Does better energy policy loom in 2012?
By Mike ThomasA few years ago, while working on a power sector roadmap, a conversation turned to the perceived problems created by a lack of a comprehensive energy sector policy. Surely power sector planning would be better, my friend suggested, with a clearer policy in place to guide the substantial investment decisions required to meet growth reliably and efficiently. In this time of resolution-making for the year just begun, what would a good energy policy look like?
A good energy policy would look very different from the energy policies discussed in most countries in the region. Too often the temptation is to focus on specific targets. Hong Kong has focused on a mix of nuclear, gas and coal-fired power based on a “50:40:10” ratio. Policy makers and utility planners in several other countries also think of energy policy in terms of a specific fuel mix target—how much of each type of fuel should the country be using by some future date. Such “quantity-based” thinking is a mainstay of the classic approach to power sector planning. But the world does not stand still. Just as fast as they can be made, simplistic long-term targets can become obsolete.
The alternative to quantity-based thinking is price-based thinking. For students of optimization theory, quantity-based thinking is the primal; price-based thinking is the dual. The primal is all about the quantity needed to meet the objective, given the various constraints that exist. The dual, in contrast, reaches the same outcome by focusing on the price signals. The dual is market-based thinking. Given increasing exposure to global fuel and commodity markets and increasingly complex choices, price signals, particularly fuel price signals, have become much more relevant to the power sector.
Energy policy also has to change—to shift from quantity-based targets to more flexible process-based approaches in which dynamic and ever changing fuel prices are acknowledged explicitly. An energy policy that establishes a target for various fuel types by some date far in the future borders on the foolish. The fuel mix should be an output of a comprehensive, rigorous and continuously evolving decision process, not an input, and certainly not a benchmark against which to measure progress over time. Energy policy is really about process. If the outcome is that 40% of the fuel mix turns out to be natural gas in 2020, well that is just fine. But if the outcome is different, well, that is fine too, provided that all the right factors have been accounted for properly along the way.

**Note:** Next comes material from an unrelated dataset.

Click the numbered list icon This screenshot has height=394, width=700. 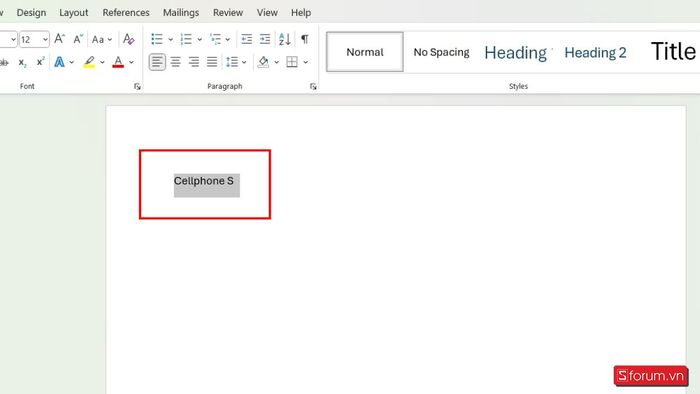[186, 39]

So here’s one wish list for 2012 and beyond. It may seem a bit precious and pure, but the various elements, done right, have proven value for commercial investors, consumers and policy-makers alike:
• Economic regulation by a specialist, competent and well-resourced regulatory body, independent of the policymaking sectors of government, with a clear mandate to maintain alignment of prudently incurred costs, risks and tariffs;
• Regulatory decisions that are timely, consultative, guided by a clear statement of objectives and reviewable on process and merit;
• Recognition that when a fuel is used to generate power, it is the opportunity cost of that fuel—the potential value that fuel has in an alternative use—that establishes its economic value in short-term dispatch and long-term investment decisions, not the fuel’s administered, subsidized or accounting-based cost;
• Development and consistent application across all technologies and fuel options of environmental and emission-related factors;
• No discrimination against any technology or fuel-type except that which is justified based on a clearly stated, rigorously determined and consistently applied policy framework;
• Recognition that a policy regime that expects world-class reliability and efficiency but does not support commercially prudent financial investment will inevitably achieve neither;
• Recognition that access to “cheap” capital on the back of government ownership, involvement, assurances or support may simply make it easier to do the wrong thing quickly;
• Enhancements to planning and evaluation processes so that the decisions taken are subjected to a level of rigor similar to that which an investor subject to market forces in a competitive business would apply;
• Recognition that efficient use of power requires that consumers have information and face prices that are consistent with the costs incurred to serve them;
• Recognition that smart grids are not smart without smart policies, smart consumers and smart utilities;
• Recognition that an investment decision that has not yet been made is subject to review and reconsideration at any time as new information becomes available;
• Recognition that, of “cheap”, “fast” and “good”, only two are possible at a time, and that there may be very little agreement concerning what “cheap”, “fast” or “good” actually mean.
Until these various tenets are more broadly recognized, output-oriented energy policies—“we target a 50% of our future generation mix to be gas-fired”—may sound attractive. The clarity of such statements, however, belies an utterly exasperating over-simplification of what is a fundamentally complex issue. If your objective is simply to achieve a fuel mix target by a given date, then just get on with it. But if you seek to make sensible decisions about risk and reward, emissions and energy security and how much it will all cost and who will pay for it, then there is much that can be done, beginning with a fundamental redefinition of what is meant by the words “energy policy”.